Sorry for the spotty water...I was trying to get him to feed while getting pics!


----------



## Joga Bonito (Oct 30, 2004)

how big is that Red Tail Gourami, it looks huge


----------



## dracofish (Jul 13, 2003)

Not too big, about 8"


----------



## elTwitcho (Jun 22, 2004)

Very nice. Gouramis are great, I've wanted a giant gourami for awhile but it's just one of those fish I'll have to contend with never having I should think.


----------



## psychofish (Jun 5, 2004)

Nice


----------



## oojit (Feb 24, 2005)

Nice fish. That's the nicest gourami i've seen in a while.


----------



## dracofish (Jul 13, 2003)

Thanks! And boy is he a bastard! His only other tankmates are a same-sized Iridescent Shark and Croc Gar (not Gator). He started bullying them both around within minutes of being dropped...and that's with the cloudy eyes that he had from the poor water conditions he was in at the store (or wherever he came from prior to us picking him up). The eyes cleared up in a couple days though, as you can see from the pic.


----------



## zygapophysis (Jul 16, 2004)

Great pic, adobe it at all?


----------



## waspride (Jun 13, 2004)

I have never heard of a gourami that big. Looks great


----------



## oojit (Feb 24, 2005)

waspride said:


> I have never heard of a gourami that big. Looks great
> 
> 
> 
> ...


Ooo haven't heard of the giant gourami yet, have you?

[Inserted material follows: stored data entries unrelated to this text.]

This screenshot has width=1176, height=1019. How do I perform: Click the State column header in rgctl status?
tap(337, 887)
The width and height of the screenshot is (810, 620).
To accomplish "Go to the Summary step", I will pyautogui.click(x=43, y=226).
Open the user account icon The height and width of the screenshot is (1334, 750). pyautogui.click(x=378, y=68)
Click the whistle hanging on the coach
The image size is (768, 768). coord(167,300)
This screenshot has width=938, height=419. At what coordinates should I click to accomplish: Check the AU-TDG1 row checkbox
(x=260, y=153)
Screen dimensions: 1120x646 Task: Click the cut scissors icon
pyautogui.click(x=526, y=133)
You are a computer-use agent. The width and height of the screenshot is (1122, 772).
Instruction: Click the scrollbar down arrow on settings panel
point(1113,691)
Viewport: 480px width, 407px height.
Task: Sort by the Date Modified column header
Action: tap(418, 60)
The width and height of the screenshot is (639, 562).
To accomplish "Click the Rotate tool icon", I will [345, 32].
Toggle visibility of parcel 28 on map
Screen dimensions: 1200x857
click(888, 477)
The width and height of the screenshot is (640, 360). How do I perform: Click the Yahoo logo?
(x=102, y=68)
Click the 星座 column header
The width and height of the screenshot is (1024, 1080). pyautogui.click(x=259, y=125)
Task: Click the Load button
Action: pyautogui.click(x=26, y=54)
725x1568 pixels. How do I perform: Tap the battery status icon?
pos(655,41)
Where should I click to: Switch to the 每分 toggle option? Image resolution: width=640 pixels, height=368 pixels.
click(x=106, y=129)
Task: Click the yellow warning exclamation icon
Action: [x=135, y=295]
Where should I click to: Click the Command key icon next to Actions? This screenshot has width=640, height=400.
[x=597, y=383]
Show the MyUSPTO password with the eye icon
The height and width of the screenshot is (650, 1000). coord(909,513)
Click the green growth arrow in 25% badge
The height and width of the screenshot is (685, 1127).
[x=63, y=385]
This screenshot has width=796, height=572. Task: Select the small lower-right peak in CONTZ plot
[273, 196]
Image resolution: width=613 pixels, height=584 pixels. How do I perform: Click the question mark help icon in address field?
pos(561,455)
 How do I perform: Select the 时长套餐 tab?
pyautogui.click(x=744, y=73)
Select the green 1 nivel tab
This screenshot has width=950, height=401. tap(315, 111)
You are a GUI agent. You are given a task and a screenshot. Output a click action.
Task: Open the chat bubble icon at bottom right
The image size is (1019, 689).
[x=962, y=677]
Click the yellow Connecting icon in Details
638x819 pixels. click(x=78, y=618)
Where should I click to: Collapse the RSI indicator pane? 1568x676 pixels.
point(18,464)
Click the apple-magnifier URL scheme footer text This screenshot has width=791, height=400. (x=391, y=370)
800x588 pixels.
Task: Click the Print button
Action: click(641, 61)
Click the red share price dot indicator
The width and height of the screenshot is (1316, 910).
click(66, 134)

Those monsters get like 24" or something, not really sure.


----------



## WorldBelow07 (Dec 16, 2004)

those things are beautiful once they hit 20"


----------



## dracofish (Jul 13, 2003)

zygapophysis said:


> Great pic, adobe it at all?
> [snapback]1086194[/snapback]​


I use Photoshop to process my camera's RAW files and also use it to correct for levels and any color thrown off by the lighting...but as far as my pictures go (of fish and reptiles) what you see is what I see. I'm no color tweaker!


----------